- Cook rice according to package instructions
- Preheat oven to 400 degrees F.
- Place cubed tofu on a parchment or silicone-lined baking sheet and coat with 1 tbsp coconut oil (you may need to melt it). Top with salt and pepper.
- Bake tofu for 20-25 minutes or until golden brown.
- Meanwhile heat up a skillet with the other tablespoon of coconut oil over medium heat.
- Add broccoli florets and 1 tbsp of water. Cover skillet to steam broccoli for 3 minutes.

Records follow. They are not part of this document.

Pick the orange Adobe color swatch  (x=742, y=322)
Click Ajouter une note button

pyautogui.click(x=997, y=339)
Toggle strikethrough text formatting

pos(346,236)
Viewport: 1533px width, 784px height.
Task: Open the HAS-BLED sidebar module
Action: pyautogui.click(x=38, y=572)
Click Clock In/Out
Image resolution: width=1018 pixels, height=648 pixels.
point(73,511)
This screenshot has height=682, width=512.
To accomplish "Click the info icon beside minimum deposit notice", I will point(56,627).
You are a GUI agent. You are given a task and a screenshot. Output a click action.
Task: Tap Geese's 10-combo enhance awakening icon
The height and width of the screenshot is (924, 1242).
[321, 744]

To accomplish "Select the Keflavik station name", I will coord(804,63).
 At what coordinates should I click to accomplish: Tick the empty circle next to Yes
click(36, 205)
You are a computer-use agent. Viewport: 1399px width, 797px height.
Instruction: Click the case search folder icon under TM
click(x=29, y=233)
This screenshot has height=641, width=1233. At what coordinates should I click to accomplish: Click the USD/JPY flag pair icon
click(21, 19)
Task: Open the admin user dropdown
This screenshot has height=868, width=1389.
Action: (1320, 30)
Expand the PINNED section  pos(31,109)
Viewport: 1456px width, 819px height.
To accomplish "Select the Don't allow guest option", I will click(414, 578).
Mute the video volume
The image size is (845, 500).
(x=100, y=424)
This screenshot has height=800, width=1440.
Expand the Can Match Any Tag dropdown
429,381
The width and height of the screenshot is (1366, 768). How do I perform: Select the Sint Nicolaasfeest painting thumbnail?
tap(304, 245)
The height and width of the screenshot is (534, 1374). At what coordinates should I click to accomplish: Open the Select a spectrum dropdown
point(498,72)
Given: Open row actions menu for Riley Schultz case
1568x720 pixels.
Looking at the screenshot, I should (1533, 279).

- Add in kale and garlic and toss to coat and cook until desired texture has been reached.
To Make Buddha Sauce:
- Remove broccoli and kale from skillet and set aside. Using the same skillet add coconut oil and chopped onion and cook for 5 minutes or until translucent. Add garlic and cook for 1 more minute.
- Add cooked onion and garlic to a blender or food processor.
- Top with remaining buddha sauce ingredients and blend until smooth. Add more water if sauce is too thick.
To assemble buddha bowls:
- Divide rice between bowls and top with tofu, broccoli and kale.
- Drizzle sauce on top and sprinkle with red pepper flakes if desired.
*Will keep in refrigerator for up to 1 week.